In a court document on February 28, Judge Staton acknowledged Costa Mesa’s objection to what it considers a “flawed, unreasonable decision-making process that wrongly excluded county and local professionals and government leaders.” The city had  filed the TRO  against federal defendants including the Department of Health and Human Services, the Department of Defense, the Air Force and the Centers for Disease Control and Prevention, and state defendants including  the  state of California and its Office of Emergency Services and Department of General Services, and the Fairview Developmental Center.  

Local officials had met with representatives of state and federal agencies to try to get answers to the city’s questions about the proposed use of the Fairview Center. “After the three-hour meeting, we didn’t feel any closer to understanding the safety, security or patient plans for [the Fairview Developmental Center] and local hospitals in Orange County,” Mayor Katrina Foley said in a statement. In a contrast highlighting a lack of coordination between local and federal representatives, the federal defendants said in the report that they found the meeting “informative and productive” and that federal officials answered, “the vast majority of the questions.” Yet, in a report that Judge Staton ordered the sides to file after their meeting to discuss the issue, Assistant U.S. Attorney Daniel Beck wrote that “the federal defendants have decided not to move forward with the challenged proposal.”
Andrew Do, the vice chairman of the Orange County Board of Supervisors, said that even Judge Staton acknowledged that “it wasn't clear what was it that the state was trying to do.”

Costa Mesa Mayor Katrina Foley said that though she considered the government’s decision to hold off its plan “at least a temporary victory for the citizens of Costa Mesa and Orange County ... the government has not promised not to place future infected persons there, so the battle is not over. We will continue to ask the court to prohibit the government from using this completely inappropriate facility for housing people infected with a highly communicable and potentially fatal disease.”

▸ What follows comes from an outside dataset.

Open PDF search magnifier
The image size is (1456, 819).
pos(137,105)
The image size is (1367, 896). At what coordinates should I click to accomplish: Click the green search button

Debate Continues Among Uncertainty and Anxiety for People at Sea

According to news reports today  by the Associated Press and other outlets, the Covid-19-stricken Grand Princess cruise ship, idling for days off the coast of San Francisco while officials debated where to send the roughly 3,500 people aboard, is scheduled to dock in Oakland, California, sometime tomorrow, Monday, March 8,  only after its captain initially announced to passengers that they would dock today. “I’m an American. I should be able to come home,” said one passenger who had not yet been tested for the virus.

As the coronavirus (Covid-19) spreads, necessitating more and more isolation and quarantines of people infected by or exposed to the disease, urgent civil liberty issues like those suggested by the Grand Cruise passenger quoted above, and safety issues like those in the Costa Mesa lawsuit are likely to lead to many more legal disputes. Courts need to anticipate these issues today in close cooperation and coordination with all segments of the governments and private entities in an all-of-society approach.